[Smt-talk] Beethoven's Sonatas

nancygarniez at tonalrefraction.com nancygarniez at tonalrefraction.com
Fri Feb 24 14:08:35 PST 2012

Dear List:
A very wise piano teacher (Hans Neumann) alerted me to the extent to which words denoting expression are descriptive of the musical event itself not of anything extra-musical, whether an emotion or pictorial or poetic reference. An example was his likening of "espressivo" to "watch out" or "listen carefully." I find this advice to be deeply insightful as the extra attentiveness itself evokes a special state of mind in the player, thus in the listener. 

An example I have observed is the term "agitato," generally taken to evoke a state of agitation. In my experience, particularly in the sonatas of Beethoven, it denotes the presence of a triple-meter undercurrent within the notated duple meter. Treating the meter as ambiguous in this way imparts an agitation far more difficult, more compelling and thus convincing than any attempt to conjure up (a la Harpo Marx) an enactment of agitation. I cite especially the Moonlight Sonata, last movement in which the right-hand sixteenth notes produce a powerful line when thus played, even more powerful because invisible to the conventionally-trained rhythmic sensibility.

Nancy Garniez

-----Original Message-----
From: Dunsby, Jonathan [mailto:jdunsby at esm.rochester.edu]
Sent: Thursday, February 23, 2012 10:08 PM
To: 'smt-talk'
Subject: Re: [Smt-talk] Beethoven's Sonatas

I wish I truly knew what you mean by 'emotion.' Human feelings seem to be incredibly complex. How do you know you're even asking meaningful questions about what happens when people need music?

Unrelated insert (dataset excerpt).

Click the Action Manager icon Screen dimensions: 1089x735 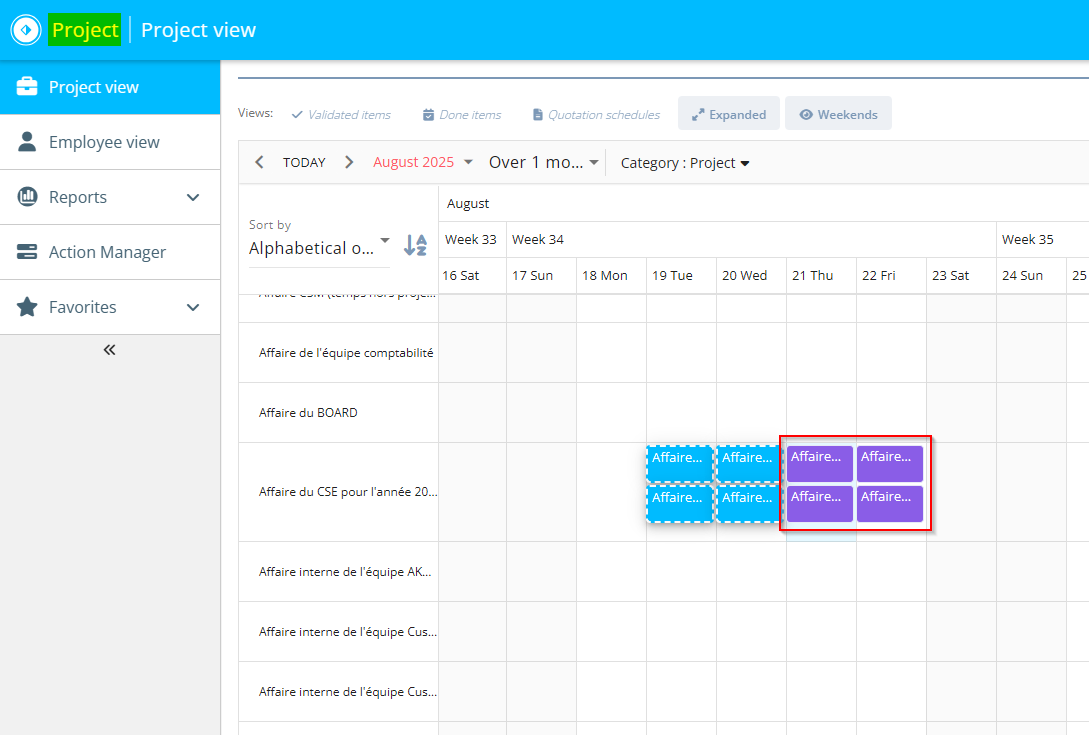[28, 252]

Pinning a word to an abstracted musical object seems, well, doubly, utterly weird, although music-cognition people do it all the time. I personally think they are fantasizing, but there we are.

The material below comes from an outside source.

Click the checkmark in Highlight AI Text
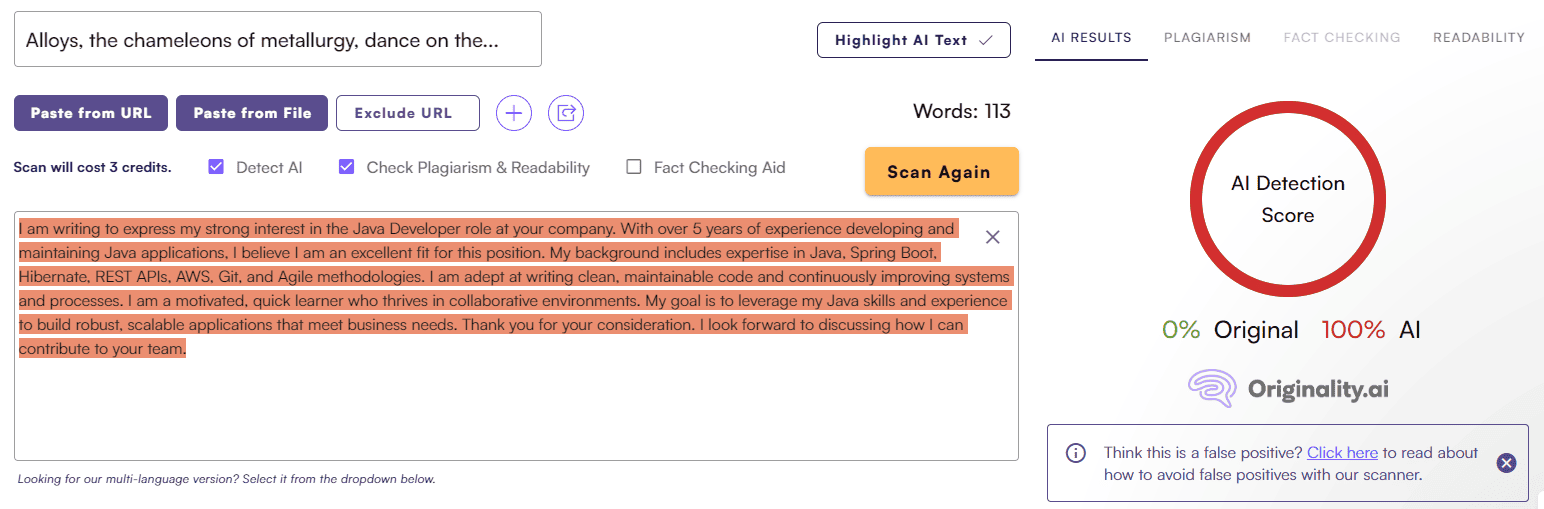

You carry on. Who knows what you may discover?

You might find Naomi Cumming's The Sonic Self interesting, in its warnings about mentalist preconceptions?


Jonathan Dunsby
Chair, Music Theory Department
Professor of Music Theory
Eastman School of Music


From: Joshua Albrecht
Sent: Thu 2/23/2012 11:46
To: smt-talk
Subject: Re: [Smt-talk] Beethoven's Sonatas

Dear list,

Perhaps I should post some clarification. A number of you have responded to my question about the emotional expression of excerpts from the Beethoven sonatas with concern about the subjective nature of any response you could give, paired with some suggestion for approaching the question from within a given theoretical framework. In actuality, I am interested in your subjective experience of Beethoven, because what I'm really curious about is how to look at subjective experience more objectively. What I'm really after is a set of excerpts that have the potential to be strongly evocative of different emotions for a range of listeners. The research indicates that despite the individual differences between listeners in how they approach an excerpt, there is quite a lot of agreement about the emotional expression perceived in a given excerpt. In order to study this more in depth, I'd like to get a number of excerpts from a limited repertoire (in this case Beethoven sonatas) that cover a broad range of emotions.

One way of doing that would be to randomly sample excerpts from all of Beethoven's piano sonatas. The downside to this approach is that I may not get a lot of variety in the emotions expressed. In other words, many of the excerpts could express the same emotions (or worse, not be particularly expressive at all). Another approach (the one I'm using) is to ask a panel of experts about what excerpts are particularly evocative of various emotions. Getting a pool of excerpts would allow me to actually test any number of theories about how musical structures contribute to emotional expression in Beethoven's sonatas.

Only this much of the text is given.